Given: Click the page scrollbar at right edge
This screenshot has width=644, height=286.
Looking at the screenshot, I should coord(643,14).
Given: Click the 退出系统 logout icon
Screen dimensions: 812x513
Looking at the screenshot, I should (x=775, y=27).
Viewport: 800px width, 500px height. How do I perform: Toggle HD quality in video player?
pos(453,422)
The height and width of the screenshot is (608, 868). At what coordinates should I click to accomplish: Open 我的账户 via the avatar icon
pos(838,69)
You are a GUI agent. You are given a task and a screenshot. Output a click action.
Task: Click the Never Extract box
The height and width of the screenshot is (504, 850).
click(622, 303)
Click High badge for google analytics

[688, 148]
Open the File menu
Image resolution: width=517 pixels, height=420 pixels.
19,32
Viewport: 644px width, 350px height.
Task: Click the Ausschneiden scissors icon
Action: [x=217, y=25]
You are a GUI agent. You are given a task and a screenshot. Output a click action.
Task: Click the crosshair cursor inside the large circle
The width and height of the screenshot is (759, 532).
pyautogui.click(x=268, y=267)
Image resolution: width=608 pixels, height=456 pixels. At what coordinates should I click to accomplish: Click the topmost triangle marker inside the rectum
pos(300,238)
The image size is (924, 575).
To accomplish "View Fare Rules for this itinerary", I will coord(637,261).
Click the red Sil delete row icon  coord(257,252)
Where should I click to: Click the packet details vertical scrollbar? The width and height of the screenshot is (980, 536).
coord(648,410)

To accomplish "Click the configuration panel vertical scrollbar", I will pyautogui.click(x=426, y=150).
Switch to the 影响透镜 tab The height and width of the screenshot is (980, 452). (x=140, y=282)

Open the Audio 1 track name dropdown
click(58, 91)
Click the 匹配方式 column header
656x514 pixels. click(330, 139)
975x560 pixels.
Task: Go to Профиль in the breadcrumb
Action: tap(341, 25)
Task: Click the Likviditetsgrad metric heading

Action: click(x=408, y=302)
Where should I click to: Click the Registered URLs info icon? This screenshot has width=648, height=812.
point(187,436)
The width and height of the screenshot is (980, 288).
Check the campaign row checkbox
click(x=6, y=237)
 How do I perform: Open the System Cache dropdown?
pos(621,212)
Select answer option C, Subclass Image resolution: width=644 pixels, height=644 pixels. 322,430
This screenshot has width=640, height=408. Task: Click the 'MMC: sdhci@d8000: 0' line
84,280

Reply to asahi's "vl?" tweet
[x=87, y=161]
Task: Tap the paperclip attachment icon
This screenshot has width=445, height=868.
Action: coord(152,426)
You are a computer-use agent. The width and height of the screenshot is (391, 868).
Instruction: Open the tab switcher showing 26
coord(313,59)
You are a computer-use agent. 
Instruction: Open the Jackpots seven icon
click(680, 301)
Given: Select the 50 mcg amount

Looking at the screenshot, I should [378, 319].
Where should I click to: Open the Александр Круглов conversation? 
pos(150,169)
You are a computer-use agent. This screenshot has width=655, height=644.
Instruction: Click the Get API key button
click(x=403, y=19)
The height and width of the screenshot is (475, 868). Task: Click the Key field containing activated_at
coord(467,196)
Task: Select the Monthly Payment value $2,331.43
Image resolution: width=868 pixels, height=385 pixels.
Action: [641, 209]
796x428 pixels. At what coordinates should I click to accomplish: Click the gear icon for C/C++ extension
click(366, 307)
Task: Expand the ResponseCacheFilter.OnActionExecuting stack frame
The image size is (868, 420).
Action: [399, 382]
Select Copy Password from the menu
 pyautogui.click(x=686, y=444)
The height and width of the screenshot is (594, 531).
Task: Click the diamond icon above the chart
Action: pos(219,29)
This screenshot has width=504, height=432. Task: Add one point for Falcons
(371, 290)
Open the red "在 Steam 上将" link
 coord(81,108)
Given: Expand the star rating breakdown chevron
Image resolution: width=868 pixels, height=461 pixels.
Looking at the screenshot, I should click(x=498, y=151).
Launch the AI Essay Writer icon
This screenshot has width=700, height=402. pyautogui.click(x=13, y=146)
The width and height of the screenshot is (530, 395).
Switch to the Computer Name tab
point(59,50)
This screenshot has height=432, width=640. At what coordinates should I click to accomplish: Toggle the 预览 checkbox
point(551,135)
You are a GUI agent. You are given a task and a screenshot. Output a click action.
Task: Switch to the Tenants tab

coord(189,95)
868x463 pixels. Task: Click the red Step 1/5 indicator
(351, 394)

★ ★ ★ ★

Every entry, from the first line to the last, should be retyped exactly.

### YOUR SOLUTION
Given: Click the page scrollbar at right edge
This screenshot has width=644, height=286.
Looking at the screenshot, I should coord(643,14).
Given: Click the 退出系统 logout icon
Screen dimensions: 812x513
Looking at the screenshot, I should (x=775, y=27).
Viewport: 800px width, 500px height. How do I perform: Toggle HD quality in video player?
pos(453,422)
The height and width of the screenshot is (608, 868). At what coordinates should I click to accomplish: Open 我的账户 via the avatar icon
pos(838,69)
You are a GUI agent. You are given a task and a screenshot. Output a click action.
Task: Click the Never Extract box
The height and width of the screenshot is (504, 850).
click(622, 303)
Click High badge for google analytics

[688, 148]
Open the File menu
Image resolution: width=517 pixels, height=420 pixels.
19,32
Viewport: 644px width, 350px height.
Task: Click the Ausschneiden scissors icon
Action: [x=217, y=25]
You are a GUI agent. You are given a task and a screenshot. Output a click action.
Task: Click the crosshair cursor inside the large circle
The width and height of the screenshot is (759, 532).
pyautogui.click(x=268, y=267)
Image resolution: width=608 pixels, height=456 pixels. At what coordinates should I click to accomplish: Click the topmost triangle marker inside the rectum
pos(300,238)
The image size is (924, 575).
To accomplish "View Fare Rules for this itinerary", I will coord(637,261).
Click the red Sil delete row icon  coord(257,252)
Where should I click to: Click the packet details vertical scrollbar? The width and height of the screenshot is (980, 536).
coord(648,410)

To accomplish "Click the configuration panel vertical scrollbar", I will pyautogui.click(x=426, y=150).
Switch to the 影响透镜 tab The height and width of the screenshot is (980, 452). (x=140, y=282)

Open the Audio 1 track name dropdown
click(58, 91)
Click the 匹配方式 column header
656x514 pixels. click(330, 139)
975x560 pixels.
Task: Go to Профиль in the breadcrumb
Action: tap(341, 25)
Task: Click the Likviditetsgrad metric heading

Action: click(x=408, y=302)
Where should I click to: Click the Registered URLs info icon? This screenshot has width=648, height=812.
point(187,436)
The width and height of the screenshot is (980, 288).
Check the campaign row checkbox
click(x=6, y=237)
 How do I perform: Open the System Cache dropdown?
pos(621,212)
Select answer option C, Subclass Image resolution: width=644 pixels, height=644 pixels. 322,430
This screenshot has width=640, height=408. Task: Click the 'MMC: sdhci@d8000: 0' line
84,280

Reply to asahi's "vl?" tweet
[x=87, y=161]
Task: Tap the paperclip attachment icon
This screenshot has width=445, height=868.
Action: coord(152,426)
You are a computer-use agent. The width and height of the screenshot is (391, 868).
Instruction: Open the tab switcher showing 26
coord(313,59)
You are a computer-use agent. 
Instruction: Open the Jackpots seven icon
click(680, 301)
Given: Select the 50 mcg amount

Looking at the screenshot, I should [378, 319].
Where should I click to: Open the Александр Круглов conversation? 
pos(150,169)
You are a computer-use agent. This screenshot has width=655, height=644.
Instruction: Click the Get API key button
click(x=403, y=19)
The height and width of the screenshot is (475, 868). Task: Click the Key field containing activated_at
coord(467,196)
Task: Select the Monthly Payment value $2,331.43
Image resolution: width=868 pixels, height=385 pixels.
Action: [641, 209]
796x428 pixels. At what coordinates should I click to accomplish: Click the gear icon for C/C++ extension
click(366, 307)
Task: Expand the ResponseCacheFilter.OnActionExecuting stack frame
The image size is (868, 420).
Action: [399, 382]
Select Copy Password from the menu
 pyautogui.click(x=686, y=444)
The height and width of the screenshot is (594, 531).
Task: Click the diamond icon above the chart
Action: pos(219,29)
This screenshot has width=504, height=432. Task: Add one point for Falcons
(371, 290)
Open the red "在 Steam 上将" link
 coord(81,108)
Given: Expand the star rating breakdown chevron
Image resolution: width=868 pixels, height=461 pixels.
Looking at the screenshot, I should click(x=498, y=151).
Launch the AI Essay Writer icon
This screenshot has width=700, height=402. pyautogui.click(x=13, y=146)
The width and height of the screenshot is (530, 395).
Switch to the Computer Name tab
point(59,50)
This screenshot has height=432, width=640. At what coordinates should I click to accomplish: Toggle the 预览 checkbox
point(551,135)
You are a GUI agent. You are given a task and a screenshot. Output a click action.
Task: Switch to the Tenants tab

coord(189,95)
868x463 pixels. Task: Click the red Step 1/5 indicator
(351, 394)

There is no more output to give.